Ravi Coltrane had considered film school. He was interested in cameras and photography. But his father cast a giant, inescapable shadow. “I spent a good part of my life listening to popular music,” Ravi says. “James Brown, The Beatles, Stevie Wonder, Donald Fagan. Film scores. But I do remember listening to records when I was younger, stuff like Charlie Parker, and thinking, ‘This stuff is really, really cool.’ I guess I was more moved by improvisational music, jazz music. When I started listening more to my father and Sonny Rollins, they started to pull me away from all the other things I was listening to.”
So Ravi Coltrane was a late starter, but at least he got there. California Institute of the Arts. He was 21 when he began what he calls “serious and formal playing.”

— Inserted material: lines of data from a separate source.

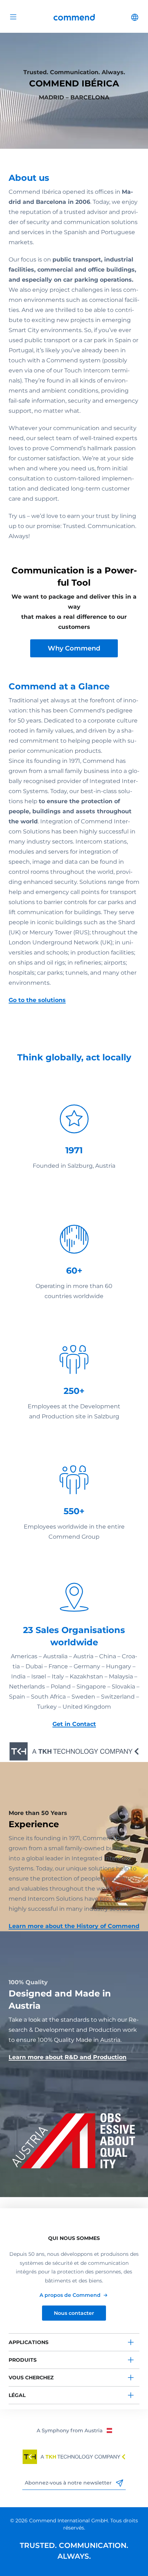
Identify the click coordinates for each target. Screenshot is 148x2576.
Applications (28, 2342)
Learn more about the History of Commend (74, 1926)
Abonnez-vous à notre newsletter (69, 2482)
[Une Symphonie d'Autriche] (74, 2430)
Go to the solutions (37, 1000)
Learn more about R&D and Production (67, 2057)
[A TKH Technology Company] (74, 2457)
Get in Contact (74, 1724)
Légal (17, 2395)
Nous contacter (74, 2313)
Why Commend (74, 648)
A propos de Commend (70, 2295)
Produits (23, 2360)
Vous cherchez (31, 2377)
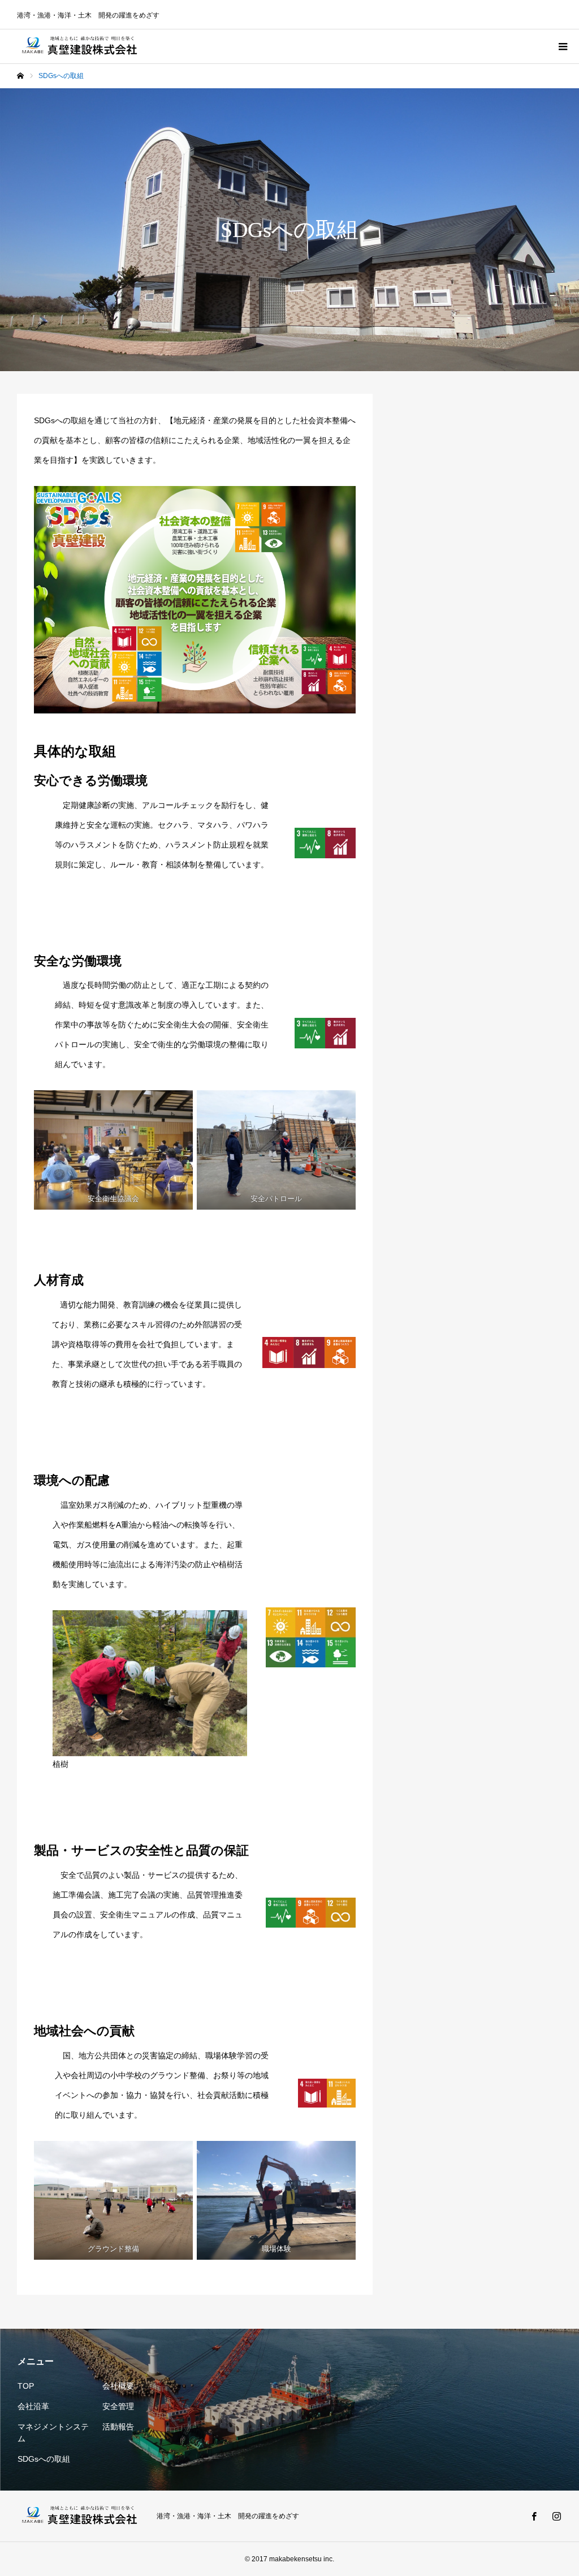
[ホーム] (20, 76)
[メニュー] (562, 46)
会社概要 (118, 2385)
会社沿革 (33, 2406)
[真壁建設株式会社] (79, 46)
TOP (26, 2385)
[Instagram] (556, 2516)
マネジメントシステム (53, 2432)
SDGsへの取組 (44, 2458)
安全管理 (118, 2406)
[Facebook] (533, 2516)
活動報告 (118, 2426)
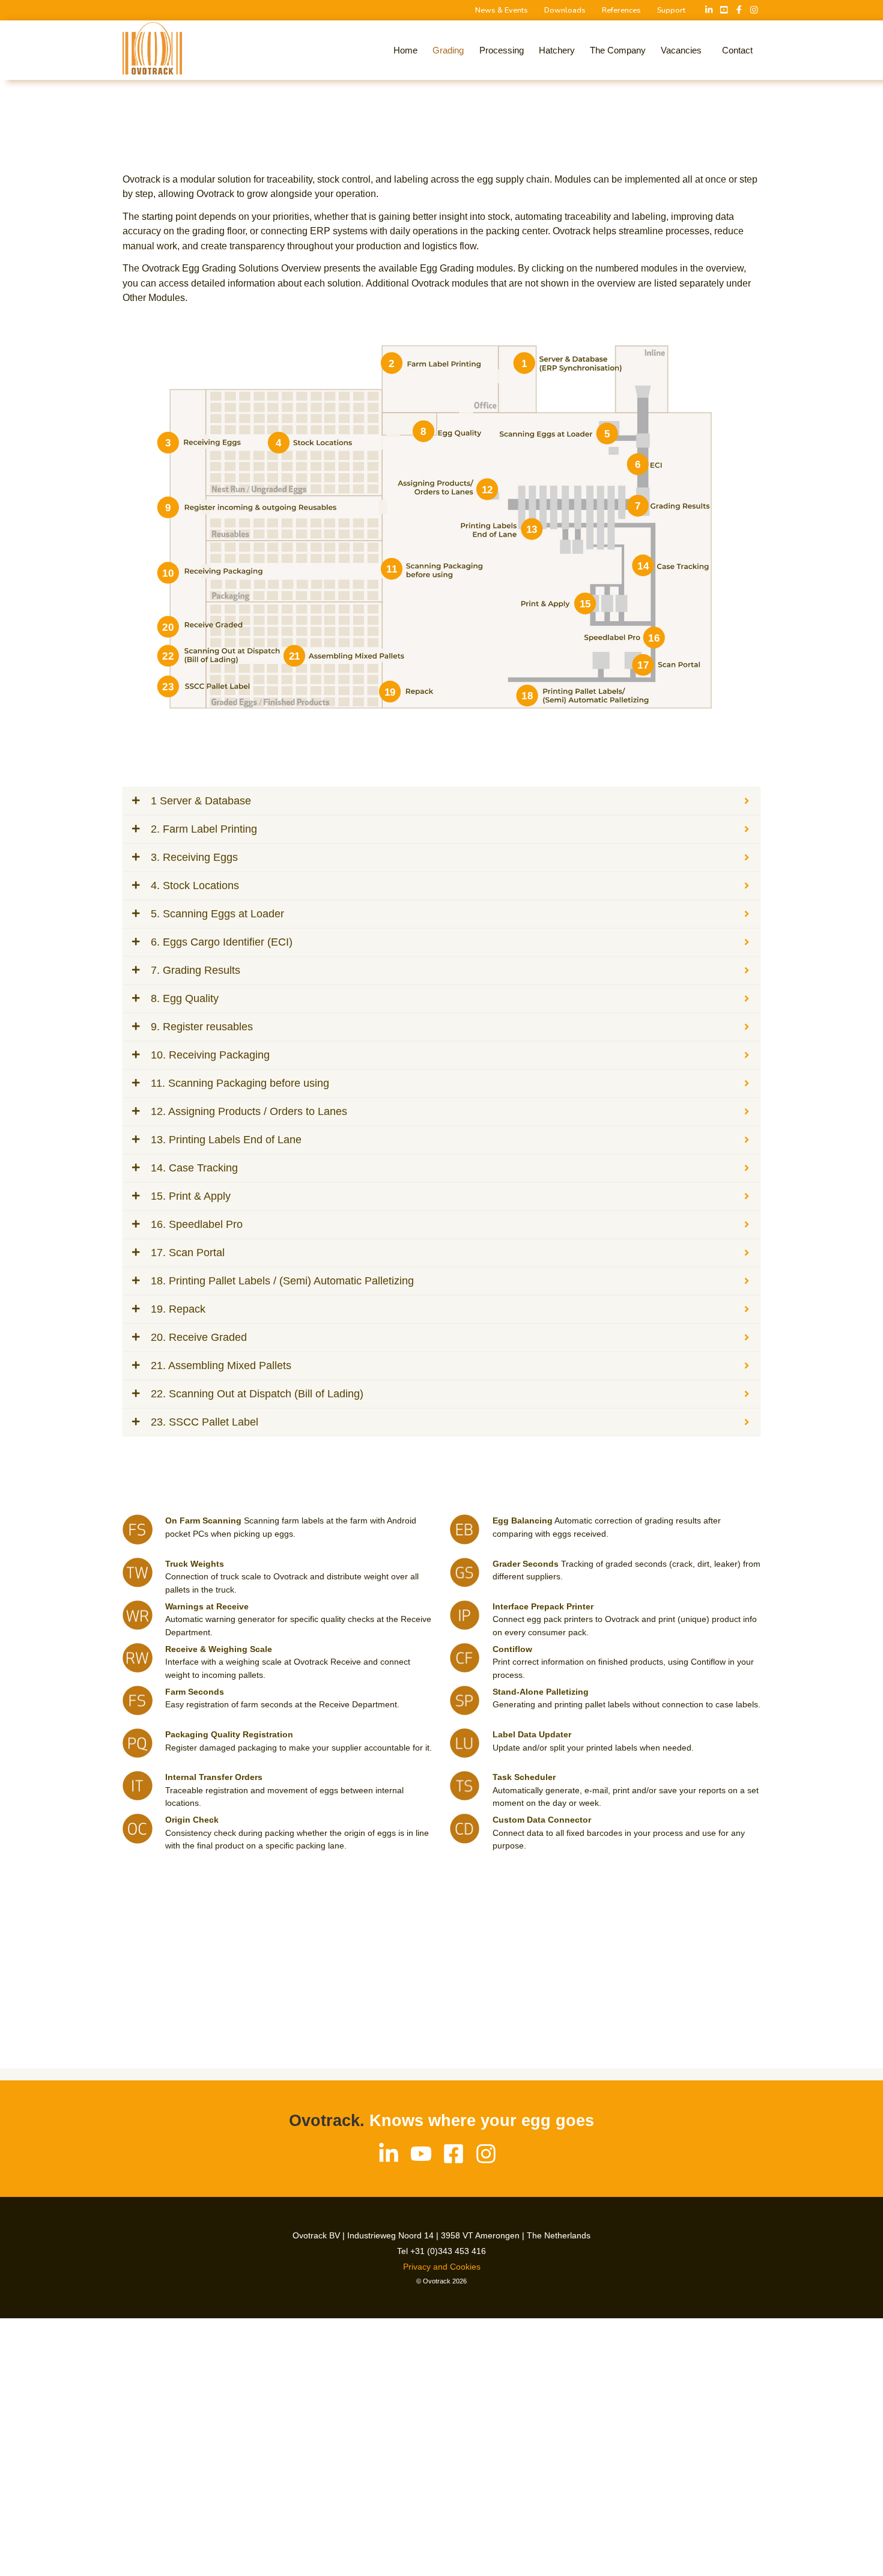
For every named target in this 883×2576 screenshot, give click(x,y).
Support (671, 10)
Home (405, 50)
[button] (684, 50)
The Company (618, 50)
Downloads (565, 10)
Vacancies (681, 50)
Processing (501, 50)
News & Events (501, 10)
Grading (448, 50)
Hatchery (557, 50)
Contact (737, 50)
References (621, 10)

“That first year was an experiment; I literally couldn’t play at all,” he says. “But with each year, I got closer and more comfortable with the music. Each year was a stepping stone.”
Six albums, each a step. Now living in Brooklyn, he manages his own record label and the John Coltrane legacy. Two of the homes where John Coltrane once lived, in Philadelphia and in Huntington on Long Island, have been awarded landmark status. Ravi Coltrane watches over them, as well as his father’s unreleased music. It is no longer a daunting task to follow in his father’s footsteps. Or to pick up one of his father’s old saxophones and play.
“It’s just a horn,” Ravi Coltrane says. “It’s a saxophone, a piece of brass. It’s not glowing, like the Arc of the Covenant, with spirits flowing out of it.”